Either way, Tiger is in charge. How do you please the host with the most? No event is cheap. As it is, the Tour donates about $240,000, according to tax documents, to Tiger’s Target World Challenge, an unofficial event. To co-sanction official Tour stops, PGA officials supplement the purses. The AT&T National and Deutsche Bank could run the PGA about $8 million this year, according to industry experts.

The payoff for Tiger is tucked in the pocket of his charity. Last year, his foundation received an estimated $1.5 million from the Deutsche Bank Championship.

Is there a money trail to Tiger’s heart? What’s wrong with buying Tiger’s affection, anyway?

It contradicts every tenet of golf’s righteous culture of integrity. “This is golf,” Finchem said repeatedly during an interview last week, as if the sport’s virtue inoculates it from scrutiny.

The PGA Tour doesn’t drug-test, because that would imply a steroid problem exists. Who knew willful ignorance was a marketing strategy? The Tour applies this see-no-evil approach to glaring conflicts of interest, too.

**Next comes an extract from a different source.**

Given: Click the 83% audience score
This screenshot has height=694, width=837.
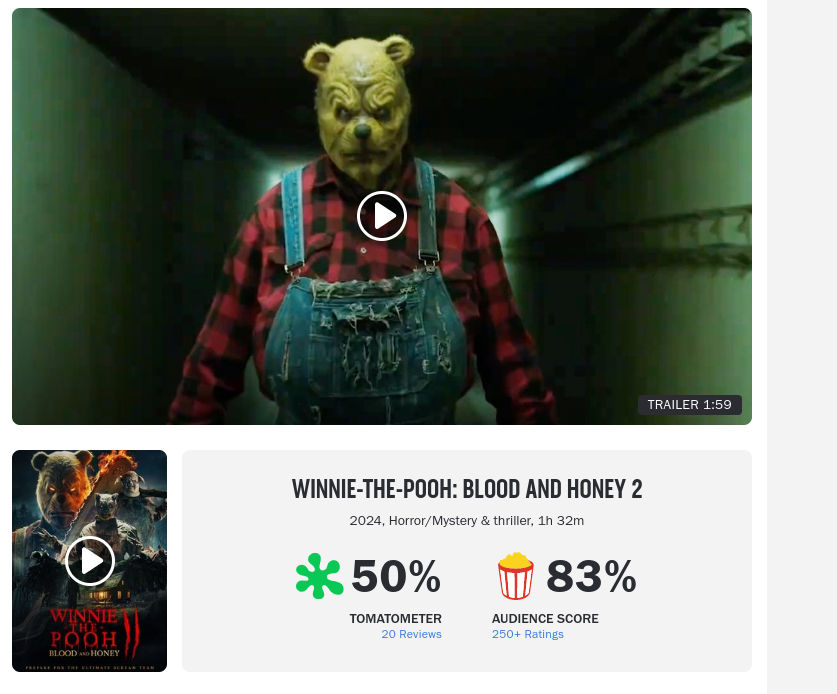Looking at the screenshot, I should pos(591,576).
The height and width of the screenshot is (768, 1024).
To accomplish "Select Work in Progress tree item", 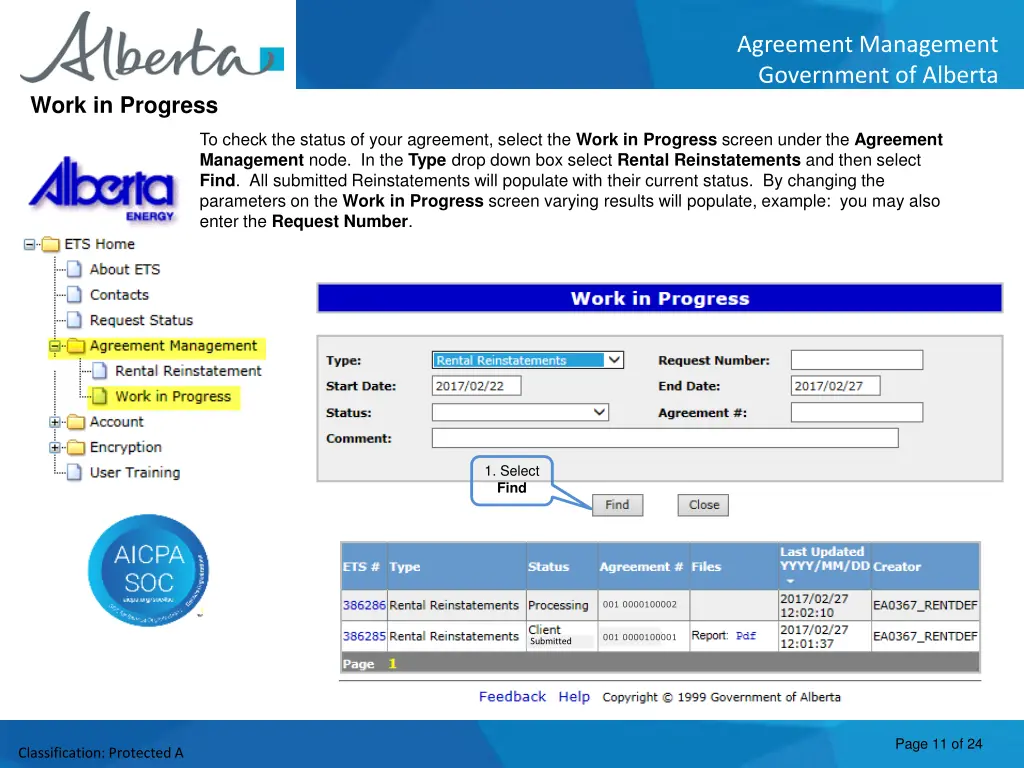I will (x=172, y=396).
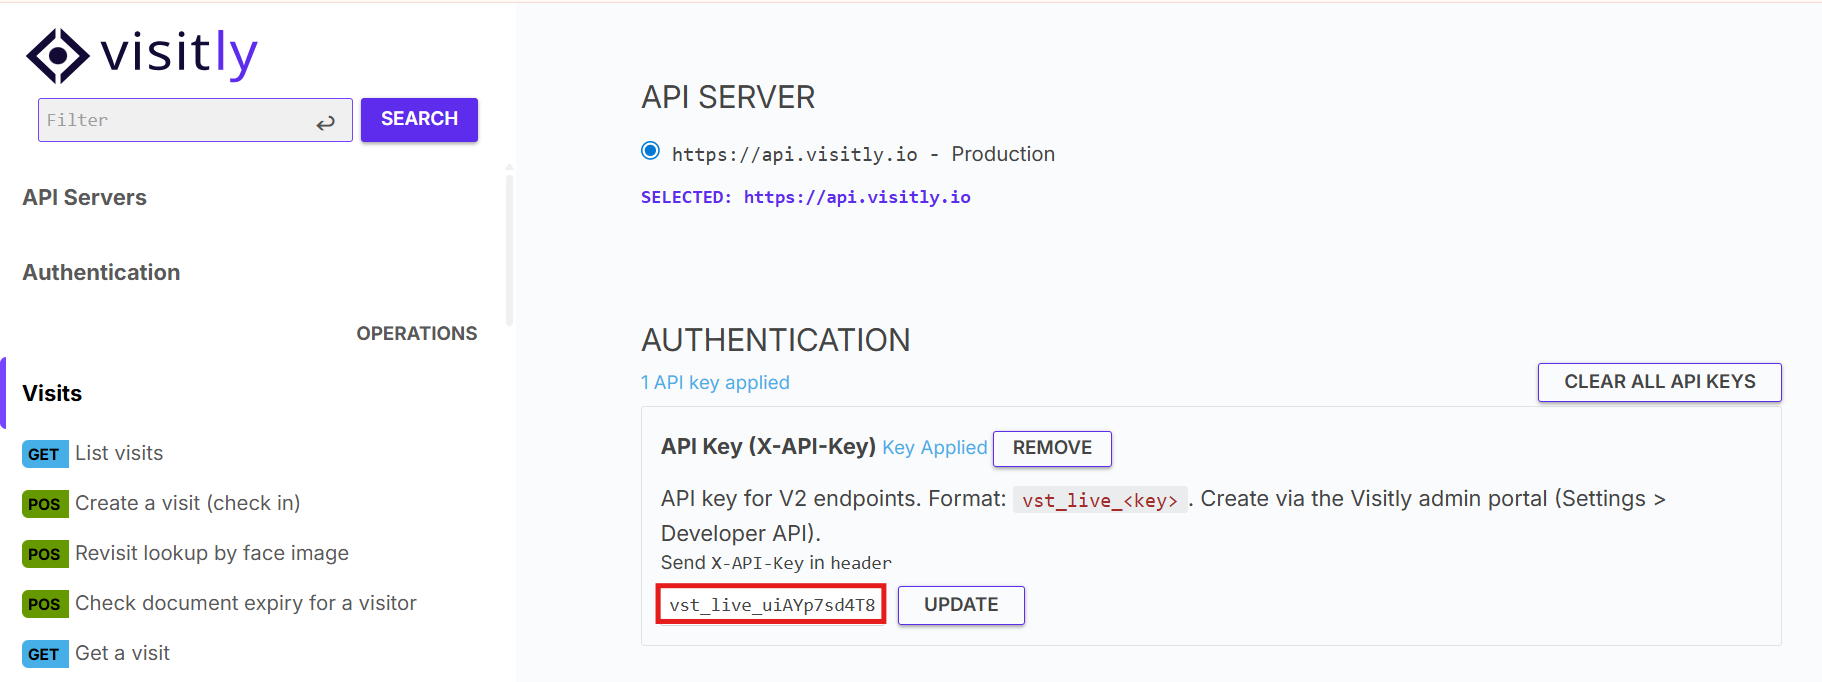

Whoa. Roberts didn't get the memo that you are no one in golf unless you have a conflict of interest!

More tough stuff...

Tiger has played only five events in four months. This weekend’s Byron Nelson is not among them. For years, Tiger played out of deference to Nelson. Now Nelson is dead and Woods is a no-show.

Woods is a schedule recluse, the J. D. Salinger of golf.

It's okay Damon Hack, Tiger'll talk to you again sometime this century! When you've won your Pulitzer, retired from the Times and write lucrative books!

As disturbed as Roberts is by Tiger's selective schedule, it's the PGA Tour she blames.
Now Woods is a Beltway power broker. He already legislates to the PGA.

“It’s only leverage if you use it as leverage,” Finchem said, adding, “I don’t have a concern about that.”

And Tim it's only murder if you kill someone!

But Tiger does exploit his sway, if passive-aggressively. Other voices are ignored on issues, but a suggestion by Tiger is processed as a demand. In 2000, Tiger complained that the Tour was taking financial advantage of him, that Finchem ignored him. Voilà, Finchem and Woods met and love was in the air.

Tiger wanted a shortened season. Tiger received a FedEx Cup race that ends in September. Tiger wanted a tournament like Jack’s. Tiger received the D.C. gala, which was delivered, as desired, with a reduced field of 120 to enhance its prestige, and, as Woods mentioned, to speed up play.

Don't forget driver testing.

Wasn’t Tiger supposed to bring inclusion to the game? Instead, the Tour is more polarized than ever, between the haves and the have-nots. Several tournament officials say privately that they are tempted to barter for Tiger with a donation, but others refuse to abandon their community aid.

“You have to ask, how long is Tiger going to be out there?” said Dave Kaplan, the tournament director for the AT&T Classic in Duluth, Ga. “Is it till he’s 50 or 35? Who knows? If he catches Jack Nicklaus, does he say, ‘That’s it’? And you’d hate to think it, but Tiger, like anyone, could get hurt tomorrow. Stuff happens.”

Stuff makes it a lateral hazard for the Tour to wrap itself in one player. The Tiger Boom could vanish as quickly as the dot-com high. Sports wither all the time, from American pro soccer after Pelé, to boxing after corruption, to a National Hockey League with a puny television deal.

For the Tour to empower Tiger above all is to create a petri dish for an abuse of fame, to lose the ability to tell its rock star no, to sanction its own tumble from virtue.

This is not Tiger’s issue, but a Tour management flaw. What is best for Tiger is not necessarily a 2-foot gimme for those below. It was, after all, a tiny turtle squeezed beneath the pond king that, with a wiggle, toppled Yertle.